To-do list ▸
1/ Please list the sights in the crowd that the essay about the desert mirror leads the reader through on the way to the small camp.
2/ Extend the essay about the desert mirror, picking up right after its final sentence.

Document section ▸
────────────────────────────────────────

Friday, February 26, 2010

Reflections In Dust

I’m trying to write about a mirror.  It’s a specific, physical mirror, not an abstract concept.  I want to write about this mirror, but it’s difficult to get to, because it’s situated in a specific time and place, and, without an understanding of that time and place, the mirror would just be a mirror, but it’s not.  And a proper discussion of that time and place would take hundreds of pages.  But it’s the mirror I want to get to, so if that time and place make their way into the discussion, I’d like to think of them as reflections in that mirror, interior to it as these memories are to me.  And the important thing about a mirror is the reflections in it, after all.    
        The mirror was in the middle of the desert, hundreds of miles from me.  I drove to it without knowing it was there.  To the desert, to camp naked.  I knew the desert was there.  I came to it from where I was.  A place devoid of all life, of cacti, insects, birds.  Cupped by mountains, flattened by liquid.  It had been a lake, when rivers were still in the process of carving canyons south and east.  A place can dry up.  A time, too, can dry up, though slower.  The dust, alkaline, absorbent of all moisture, reduces a man to a husk of skin.  The least breeze turns the air into a sifted solid object, a vision of opaque white.  Is it possible that through this blindness, this swirl of nearsightedness, a city, a civilization, a land of blue and pink lights could emerge?  Could emerge and dissolve in a specific time frame, a Brigadoon containing a dust-covered mirror, risen from nothing, disintegrated to nothing?
How can a place devoid of life, abandoned by water the dust drank, bloom so suddenly, and vanish?  Sustained by trucks of non-potable water, to make the dust heavy and so keep it stuck, to leaven the air and the ground to maintain them as separate things.  An importation of moths by hitchhiking.  A body is a canteen of sorts, a vessel for the dust to sip.  One would expect to see earth among the stars in the night sky, and distinguish east from south by its location.
This is the Black Rock Desert, but it is not the Black Rock Desert.  It is a reflection.  Except it occupies a larger amount of space than a mirror can contain.  Some concepts, some spaces, are too vast for that.  The mirror can, however, contain me.  The space of me, though not the concept.  I am, perhaps, too vast for that.  This is Burning Man, except it isn’t, or it isn’t what I’m trying to get at.  Even in reflection.  I’m trying to lead you through the crowds of fire spinners and women dressed as glowing green-and-yellow snakes and cars disguised as Cheshire cats and gladiatorial pirates, to a small camp surrounded by other small camps, in the center of it all.  It took me years to find it, to know I was looking for it.  And when I did, at the end of August of 2006, the year of “Hope and Fear” by the Burning Man calendar, I was so inebriated and sleep-deprived that the mirror at this camp made me seem both small and vast all at once.

────────────────────────────────────────

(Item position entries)

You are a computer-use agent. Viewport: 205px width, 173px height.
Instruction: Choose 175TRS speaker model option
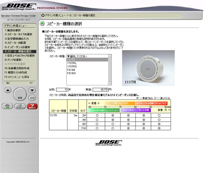click(x=72, y=66)
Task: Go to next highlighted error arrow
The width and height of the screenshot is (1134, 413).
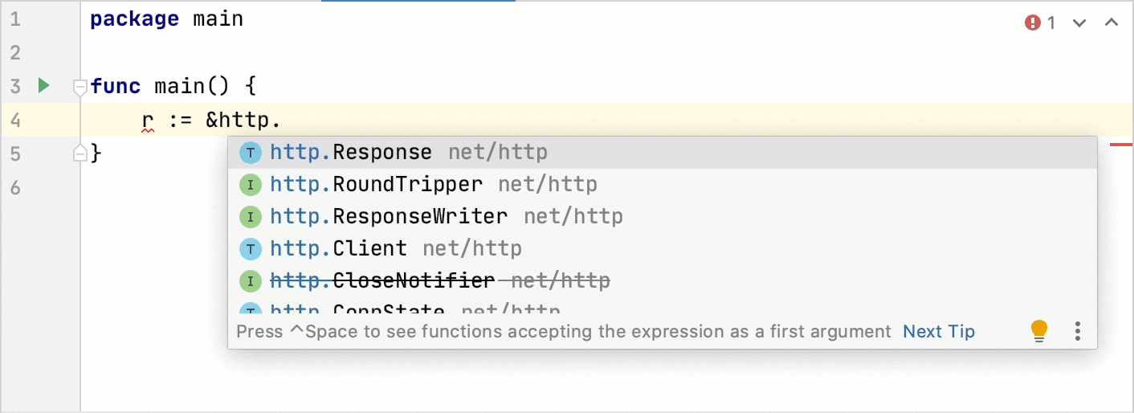Action: [x=1079, y=22]
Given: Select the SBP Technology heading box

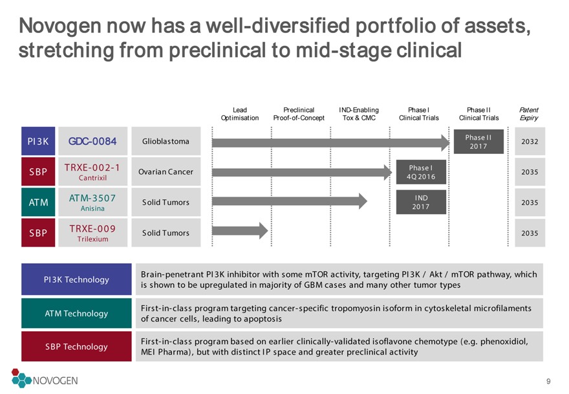Looking at the screenshot, I should pos(76,346).
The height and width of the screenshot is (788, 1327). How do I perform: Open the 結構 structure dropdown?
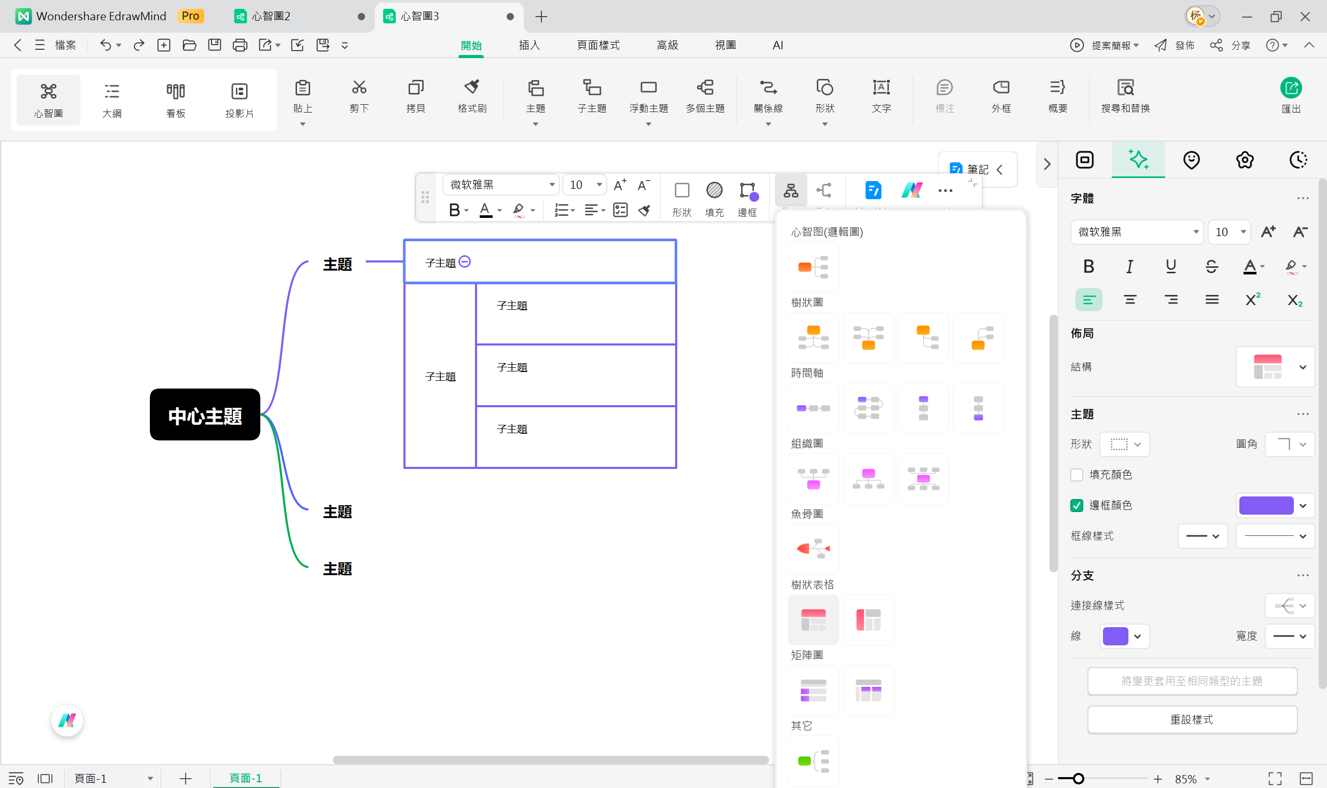click(1276, 367)
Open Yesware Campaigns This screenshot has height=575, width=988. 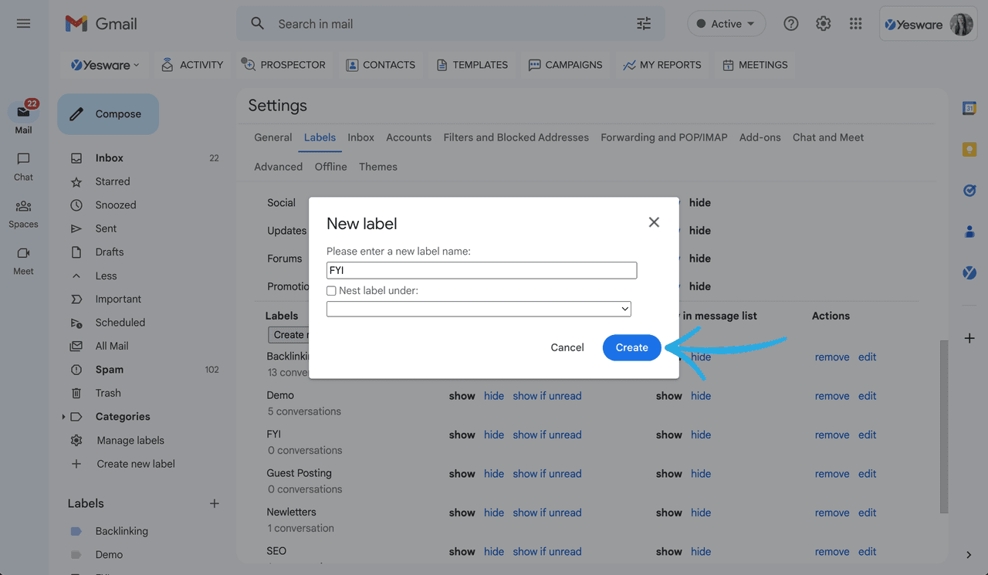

────────────────────────────────────────

Exercise responses ▸
1/
- fire spinners
- women dressed as glowing green-and-yellow snakes
- cars disguised as Cheshire cats
- gladiatorial pirates

2/
It was very early Friday morning, or very late Thursday night.  In the 36 hours since I had last slept, I had boarded what had once been a bus and was now a Spanish galleon sailing across the playa1, had danced to house music inside a giant wooden structure known as the “Belgian Waffle”, had watched a friend compete in a contest called “Dance Dance Immolation”, and had tequila shots with a clan of garish oddities who referred to themselves, collectively and individually, as Zardoz.  I can’t vouch for the accuracy of the timeframe here.  I might have only been awake for 32 hours at that point.  I might have visited the Belgian Waffle on Friday night and not Thursday night.  Time can dry up.  The point is that I was delirious, at a place beyond and saturated with exhaustion, and my head was filled with strange and fascinating images. 
Ghosts in the darkness that themselves were exhausted and dragging their footprints, who scattered into dust when I looked at them directly, as if maintaining themselves as solid objects took a force of will greater than they could conjure.  Armored men with fiery whips dancing and pounding drums, a vast plastic orchid garden illuminated in soft white.  A woman with tall red hair, painted half-silver, handed me the King of Coins from a tarot deck, said it would represent me starting at sunrise.  And the deeper into that bright night I wandered, the further from me the sun was.
The point is that I was trying to get to my camp, to sleep a while before the sun came up and made sleep impossible, and I was lost.  I was trying to find my blankets so I could stave off the ice, so I could rest a moment before the furnace.  I wanted to soak my blistered feet, to eat, to find new water, to resuscitate my soul.  And instead, I found the mirror that night or morning, when I was furthest from myself and unsure that I would ever find my way home.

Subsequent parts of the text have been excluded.